From an altitude of thirty-five thousand feet—say, the recycled-air sarcophagus of a Delta redeye—Utah looks like a polite brown smudge between ski resorts and polygamous ghost towns. But zoom in and you’ll discover a balance sheet fat enough to make a Swiss canton blush: $25 billion in public funds, a AAA credit rating, and the kind of rainy-day reserves that small nations keep in London real estate and Impressionist paintings. Into this fiduciary terrarium steps Lance Twiggs, a man whose surname sounds like an indie-folk band but whose résumé reads like a compliance officer’s dream journal: former bond counsel, ex-state auditor, holder of not one but two graduate degrees in things ending with “-tion.” In short, the human equivalent of a triple-A tranche.
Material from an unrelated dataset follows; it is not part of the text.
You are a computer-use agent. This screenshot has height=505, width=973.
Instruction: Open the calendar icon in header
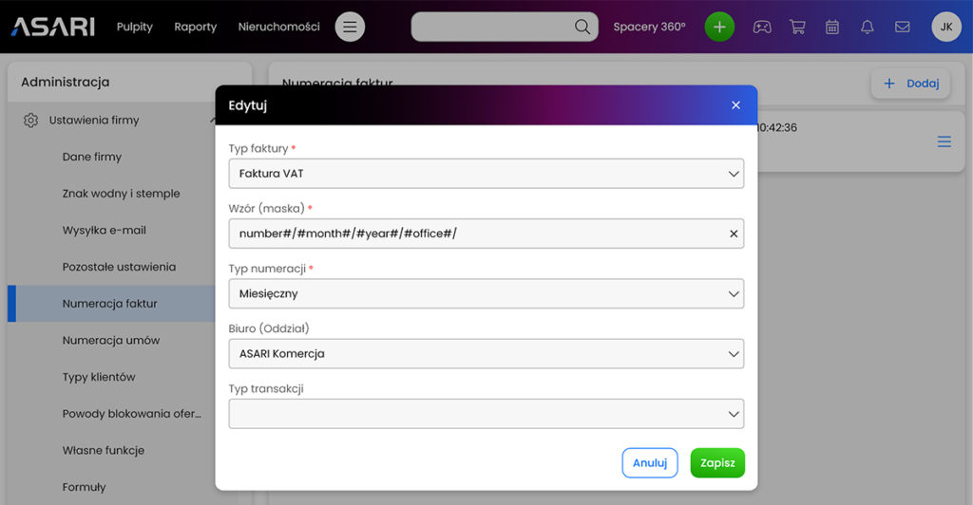pyautogui.click(x=832, y=27)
Why should anyone beyond the Wasatch Front care? Because Utah’s money isn’t parked in a coffee can under Brigham Young’s statue. It’s out there in the world—lapping at the shores of Japanese government bonds, fluttering through European green-bond markets, and quietly greasing the gears of emerging-market infrastructure like an overachieving lubricant. When Twiggs adjusts the duration of the state’s portfolio by a mere basis point, the aftershocks ripple through yield curves from Jakarta to Johannesburg. Somewhere, a pension fund in Finland feels a mysterious urge to rebalance.
International investors watch American state finances the way ornithologists watch albatross colonies: with binoculars, morbid fascination, and the unspoken knowledge that one bad storm can send the whole colony tumbling into the surf. Utah, for now, is the well-groomed albatross—preening, photogenic, and blessedly free of Illinois-style corruption or New Jersey-style creative accounting. Twiggs’ mandate is to keep it that way, which in 2024 means dancing a tango with inflation, rising rates, and the eternal temptation to chase yield like a day-trader on espresso. One false pivot and Utah could become the next cautionary slide in a Frankfurt fixed-income conference titled “Sub-Sovereign Shenanigans: A Retrospective.”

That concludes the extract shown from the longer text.